====== SUPPLIED INFORMATION
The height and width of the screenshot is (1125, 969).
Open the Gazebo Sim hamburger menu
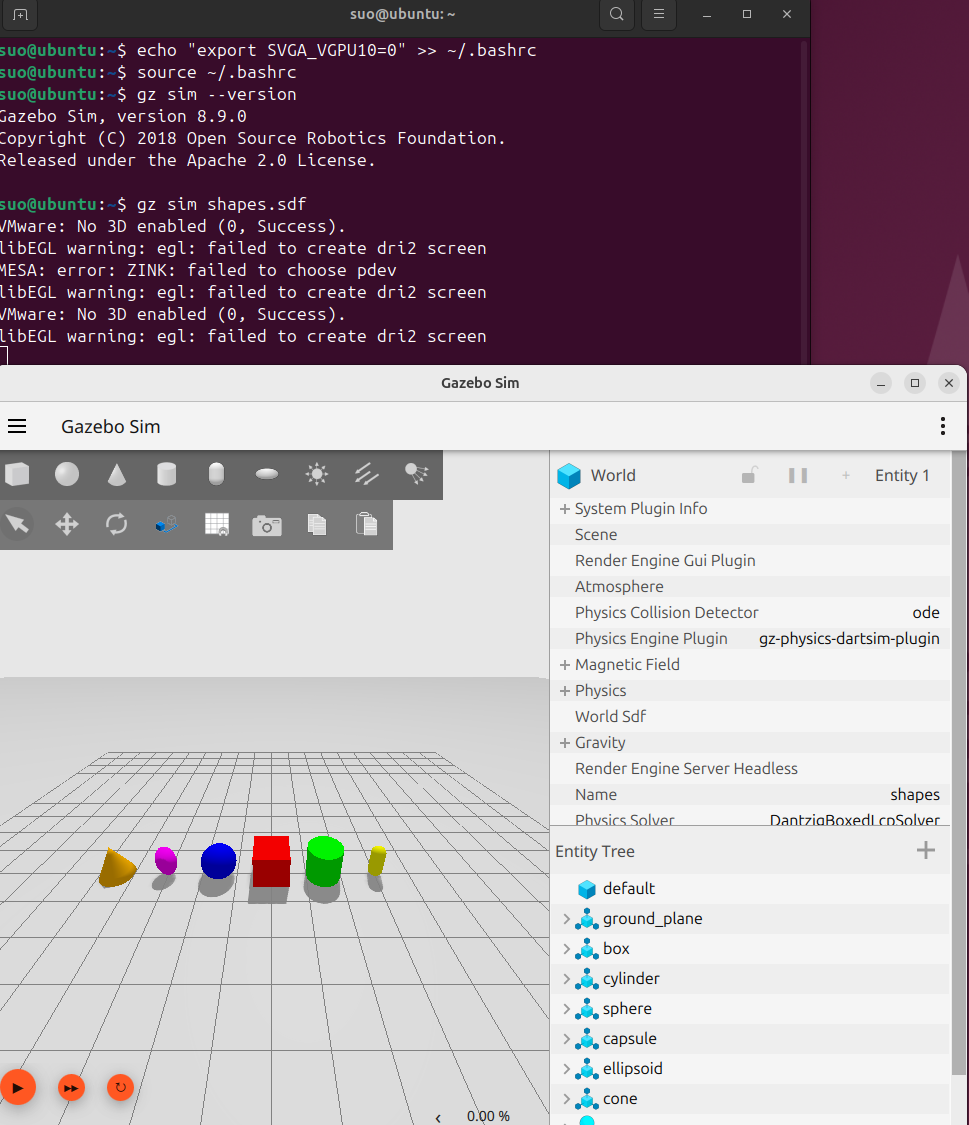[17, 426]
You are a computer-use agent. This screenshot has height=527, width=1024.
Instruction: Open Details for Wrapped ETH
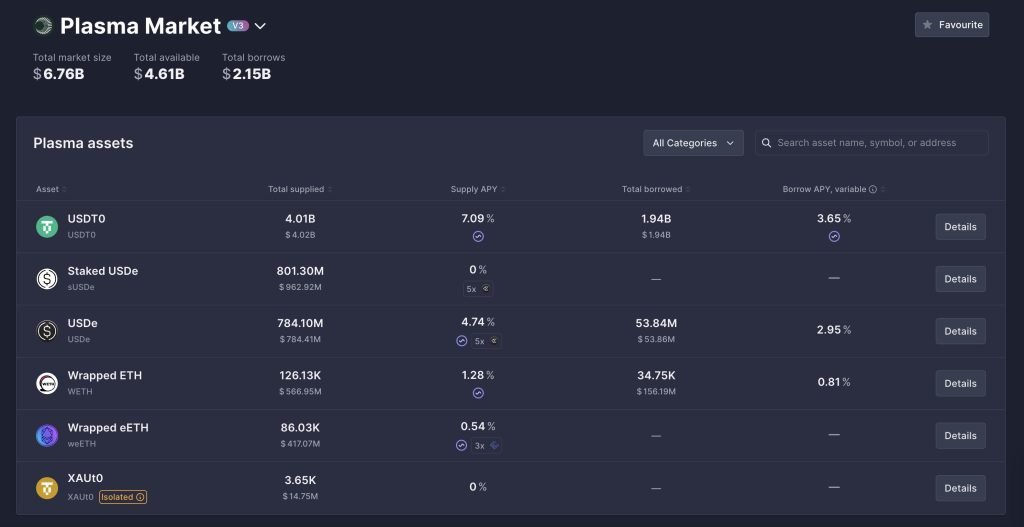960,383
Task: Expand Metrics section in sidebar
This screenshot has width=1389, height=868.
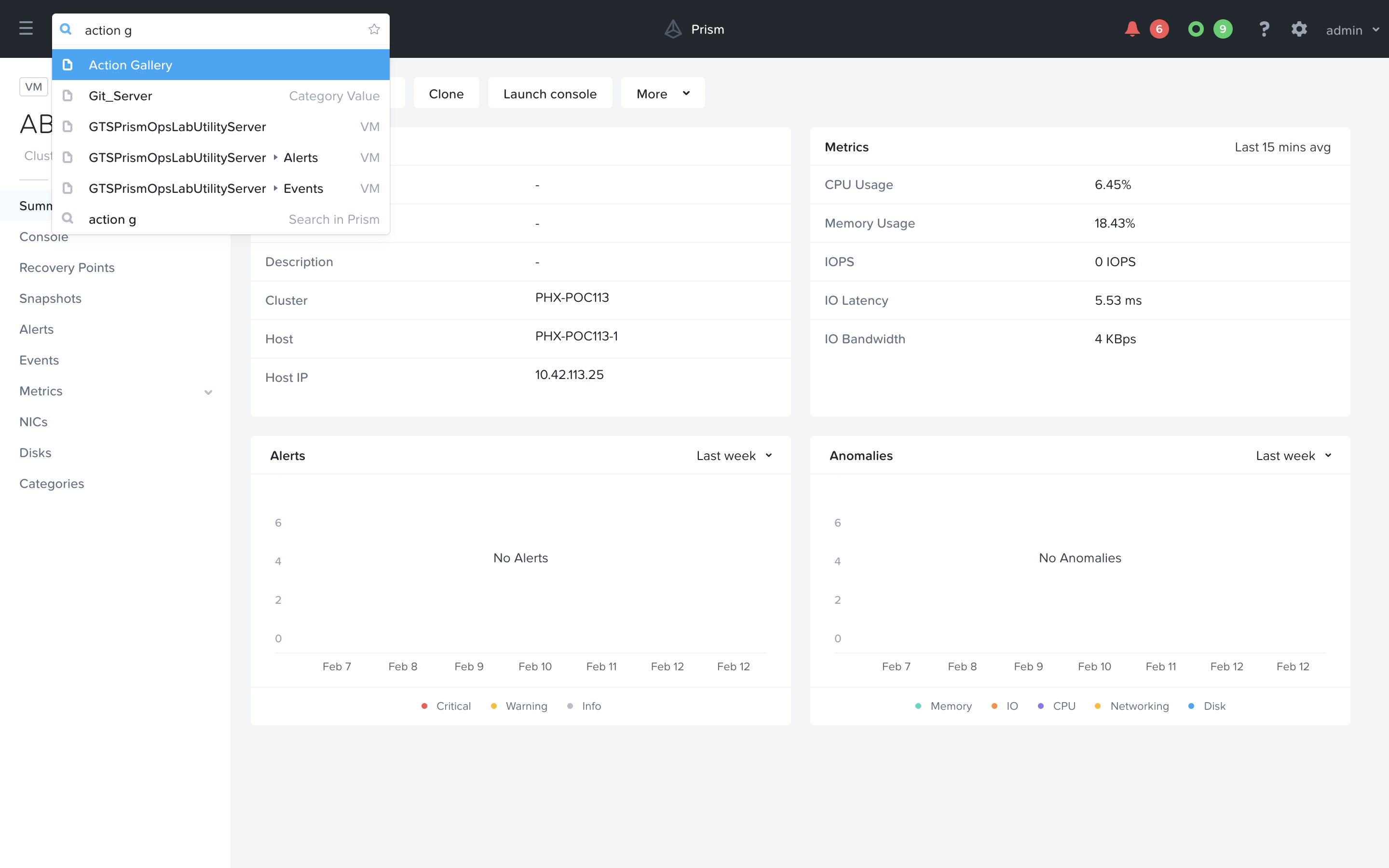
============
ACTIVITY – Please reproduce the entries from above exactly; images are not part of the copy.

WRITTEN REPLY –
The height and width of the screenshot is (1125, 969).
Open the Gazebo Sim hamburger menu
[17, 426]
You are a computer-use agent. This screenshot has height=527, width=1024.
Instruction: Open Details for Wrapped ETH
960,383
Task: Expand Metrics section in sidebar
This screenshot has width=1389, height=868.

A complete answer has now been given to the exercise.